:: Directions for this task ::
Nothing in the data may be omitted; output it all verbatim.

:: Saved entries ::
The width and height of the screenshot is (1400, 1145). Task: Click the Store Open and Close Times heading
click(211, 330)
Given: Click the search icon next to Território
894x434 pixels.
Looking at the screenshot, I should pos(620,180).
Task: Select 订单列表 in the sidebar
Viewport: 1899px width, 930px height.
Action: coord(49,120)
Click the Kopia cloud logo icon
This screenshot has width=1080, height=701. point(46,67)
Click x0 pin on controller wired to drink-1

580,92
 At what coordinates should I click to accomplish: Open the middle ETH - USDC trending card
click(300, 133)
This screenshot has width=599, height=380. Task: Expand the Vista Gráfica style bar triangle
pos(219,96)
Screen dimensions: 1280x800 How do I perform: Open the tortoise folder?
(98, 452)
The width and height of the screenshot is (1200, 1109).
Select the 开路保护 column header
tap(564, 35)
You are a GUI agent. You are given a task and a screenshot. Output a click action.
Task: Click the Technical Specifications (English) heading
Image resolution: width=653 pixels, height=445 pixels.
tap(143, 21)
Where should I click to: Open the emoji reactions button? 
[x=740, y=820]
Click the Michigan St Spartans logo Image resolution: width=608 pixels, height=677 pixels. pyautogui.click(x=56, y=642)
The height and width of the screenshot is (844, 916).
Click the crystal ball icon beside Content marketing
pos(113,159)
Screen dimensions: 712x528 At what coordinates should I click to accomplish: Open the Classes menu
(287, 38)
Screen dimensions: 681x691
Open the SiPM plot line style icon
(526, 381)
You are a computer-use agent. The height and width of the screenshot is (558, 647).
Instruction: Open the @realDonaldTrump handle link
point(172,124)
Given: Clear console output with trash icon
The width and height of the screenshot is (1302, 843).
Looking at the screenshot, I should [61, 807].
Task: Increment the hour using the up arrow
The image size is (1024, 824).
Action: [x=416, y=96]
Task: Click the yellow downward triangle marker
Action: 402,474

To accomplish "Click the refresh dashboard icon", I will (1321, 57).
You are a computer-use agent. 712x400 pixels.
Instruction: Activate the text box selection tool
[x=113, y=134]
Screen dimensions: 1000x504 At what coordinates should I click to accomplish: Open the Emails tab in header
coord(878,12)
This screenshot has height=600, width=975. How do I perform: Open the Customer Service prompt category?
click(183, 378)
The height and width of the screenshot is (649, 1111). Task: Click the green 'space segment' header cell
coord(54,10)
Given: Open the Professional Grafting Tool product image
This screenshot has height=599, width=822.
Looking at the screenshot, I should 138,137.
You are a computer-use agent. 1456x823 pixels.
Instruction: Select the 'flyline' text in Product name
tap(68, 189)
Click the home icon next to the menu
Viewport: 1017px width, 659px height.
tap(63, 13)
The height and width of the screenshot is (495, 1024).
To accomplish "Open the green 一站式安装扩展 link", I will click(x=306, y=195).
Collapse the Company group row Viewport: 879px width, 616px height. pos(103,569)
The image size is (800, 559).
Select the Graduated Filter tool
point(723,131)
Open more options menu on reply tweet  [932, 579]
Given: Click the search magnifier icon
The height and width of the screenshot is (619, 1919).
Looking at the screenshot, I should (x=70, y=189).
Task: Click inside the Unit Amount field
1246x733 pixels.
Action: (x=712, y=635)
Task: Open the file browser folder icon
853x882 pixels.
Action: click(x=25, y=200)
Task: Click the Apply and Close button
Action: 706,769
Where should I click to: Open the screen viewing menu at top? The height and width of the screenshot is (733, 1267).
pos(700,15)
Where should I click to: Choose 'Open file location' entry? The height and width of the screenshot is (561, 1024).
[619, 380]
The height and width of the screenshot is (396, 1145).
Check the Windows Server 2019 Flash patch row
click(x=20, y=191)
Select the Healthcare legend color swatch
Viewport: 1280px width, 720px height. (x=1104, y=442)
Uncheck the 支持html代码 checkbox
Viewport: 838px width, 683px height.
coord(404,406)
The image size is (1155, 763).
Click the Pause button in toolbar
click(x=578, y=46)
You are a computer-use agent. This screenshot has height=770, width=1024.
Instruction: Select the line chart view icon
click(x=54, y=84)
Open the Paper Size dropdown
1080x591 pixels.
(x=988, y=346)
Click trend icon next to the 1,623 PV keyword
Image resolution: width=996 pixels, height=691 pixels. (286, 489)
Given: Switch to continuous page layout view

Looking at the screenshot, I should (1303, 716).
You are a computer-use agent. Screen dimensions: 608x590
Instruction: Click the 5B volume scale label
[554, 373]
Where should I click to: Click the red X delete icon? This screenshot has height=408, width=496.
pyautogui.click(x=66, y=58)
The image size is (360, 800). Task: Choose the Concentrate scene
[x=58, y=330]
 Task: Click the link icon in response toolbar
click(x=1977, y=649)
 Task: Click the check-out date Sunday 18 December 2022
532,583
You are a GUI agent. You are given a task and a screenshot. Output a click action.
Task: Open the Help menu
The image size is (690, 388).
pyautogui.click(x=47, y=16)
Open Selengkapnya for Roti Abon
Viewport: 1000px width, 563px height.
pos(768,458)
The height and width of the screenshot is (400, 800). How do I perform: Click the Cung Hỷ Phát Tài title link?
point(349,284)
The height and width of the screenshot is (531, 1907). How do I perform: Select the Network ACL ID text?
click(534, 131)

:: Exercise response ::
The width and height of the screenshot is (1400, 1145). Task: Click the Store Open and Close Times heading
click(211, 330)
Given: Click the search icon next to Território
894x434 pixels.
Looking at the screenshot, I should pos(620,180).
Task: Select 订单列表 in the sidebar
Viewport: 1899px width, 930px height.
Action: coord(49,120)
Click the Kopia cloud logo icon
This screenshot has width=1080, height=701. point(46,67)
Click x0 pin on controller wired to drink-1

580,92
 At what coordinates should I click to accomplish: Open the middle ETH - USDC trending card
click(300, 133)
This screenshot has width=599, height=380. Task: Expand the Vista Gráfica style bar triangle
pos(219,96)
Screen dimensions: 1280x800 How do I perform: Open the tortoise folder?
(98, 452)
The width and height of the screenshot is (1200, 1109).
Select the 开路保护 column header
tap(564, 35)
You are a GUI agent. You are given a task and a screenshot. Output a click action.
Task: Click the Technical Specifications (English) heading
Image resolution: width=653 pixels, height=445 pixels.
tap(143, 21)
Where should I click to: Open the emoji reactions button? 
[x=740, y=820]
Click the Michigan St Spartans logo Image resolution: width=608 pixels, height=677 pixels. pyautogui.click(x=56, y=642)
The height and width of the screenshot is (844, 916).
Click the crystal ball icon beside Content marketing
pos(113,159)
Screen dimensions: 712x528 At what coordinates should I click to accomplish: Open the Classes menu
(287, 38)
Screen dimensions: 681x691
Open the SiPM plot line style icon
(526, 381)
You are a computer-use agent. The height and width of the screenshot is (558, 647).
Instruction: Open the @realDonaldTrump handle link
point(172,124)
Given: Clear console output with trash icon
The width and height of the screenshot is (1302, 843).
Looking at the screenshot, I should [61, 807].
Task: Increment the hour using the up arrow
The image size is (1024, 824).
Action: [x=416, y=96]
Task: Click the yellow downward triangle marker
Action: 402,474

To accomplish "Click the refresh dashboard icon", I will (1321, 57).
You are a computer-use agent. 712x400 pixels.
Instruction: Activate the text box selection tool
[x=113, y=134]
Screen dimensions: 1000x504 At what coordinates should I click to accomplish: Open the Emails tab in header
coord(878,12)
This screenshot has height=600, width=975. How do I perform: Open the Customer Service prompt category?
click(183, 378)
The height and width of the screenshot is (649, 1111). Task: Click the green 'space segment' header cell
coord(54,10)
Given: Open the Professional Grafting Tool product image
This screenshot has height=599, width=822.
Looking at the screenshot, I should 138,137.
You are a computer-use agent. 1456x823 pixels.
Instruction: Select the 'flyline' text in Product name
tap(68, 189)
Click the home icon next to the menu
Viewport: 1017px width, 659px height.
tap(63, 13)
The height and width of the screenshot is (495, 1024).
To accomplish "Open the green 一站式安装扩展 link", I will click(x=306, y=195).
Collapse the Company group row Viewport: 879px width, 616px height. pos(103,569)
The image size is (800, 559).
Select the Graduated Filter tool
point(723,131)
Open more options menu on reply tweet  [932, 579]
Given: Click the search magnifier icon
The height and width of the screenshot is (619, 1919).
Looking at the screenshot, I should (x=70, y=189).
Task: Click inside the Unit Amount field
1246x733 pixels.
Action: (x=712, y=635)
Task: Open the file browser folder icon
853x882 pixels.
Action: click(x=25, y=200)
Task: Click the Apply and Close button
Action: 706,769
Where should I click to: Open the screen viewing menu at top? The height and width of the screenshot is (733, 1267).
pos(700,15)
Where should I click to: Choose 'Open file location' entry? The height and width of the screenshot is (561, 1024).
[619, 380]
The height and width of the screenshot is (396, 1145).
Check the Windows Server 2019 Flash patch row
click(x=20, y=191)
Select the Healthcare legend color swatch
Viewport: 1280px width, 720px height. (x=1104, y=442)
Uncheck the 支持html代码 checkbox
Viewport: 838px width, 683px height.
coord(404,406)
The image size is (1155, 763).
Click the Pause button in toolbar
click(x=578, y=46)
You are a computer-use agent. This screenshot has height=770, width=1024.
Instruction: Select the line chart view icon
click(x=54, y=84)
Open the Paper Size dropdown
1080x591 pixels.
(x=988, y=346)
Click trend icon next to the 1,623 PV keyword
Image resolution: width=996 pixels, height=691 pixels. (286, 489)
Given: Switch to continuous page layout view

Looking at the screenshot, I should (1303, 716).
You are a computer-use agent. Screen dimensions: 608x590
Instruction: Click the 5B volume scale label
[554, 373]
Where should I click to: Click the red X delete icon? This screenshot has height=408, width=496.
pyautogui.click(x=66, y=58)
The image size is (360, 800). Task: Choose the Concentrate scene
[x=58, y=330]
 Task: Click the link icon in response toolbar
click(x=1977, y=649)
 Task: Click the check-out date Sunday 18 December 2022
532,583
You are a GUI agent. You are given a task and a screenshot. Output a click action.
Task: Open the Help menu
The image size is (690, 388).
pyautogui.click(x=47, y=16)
Open Selengkapnya for Roti Abon
Viewport: 1000px width, 563px height.
pos(768,458)
The height and width of the screenshot is (400, 800). How do I perform: Click the Cung Hỷ Phát Tài title link?
point(349,284)
The height and width of the screenshot is (531, 1907). How do I perform: Select the Network ACL ID text?
click(534, 131)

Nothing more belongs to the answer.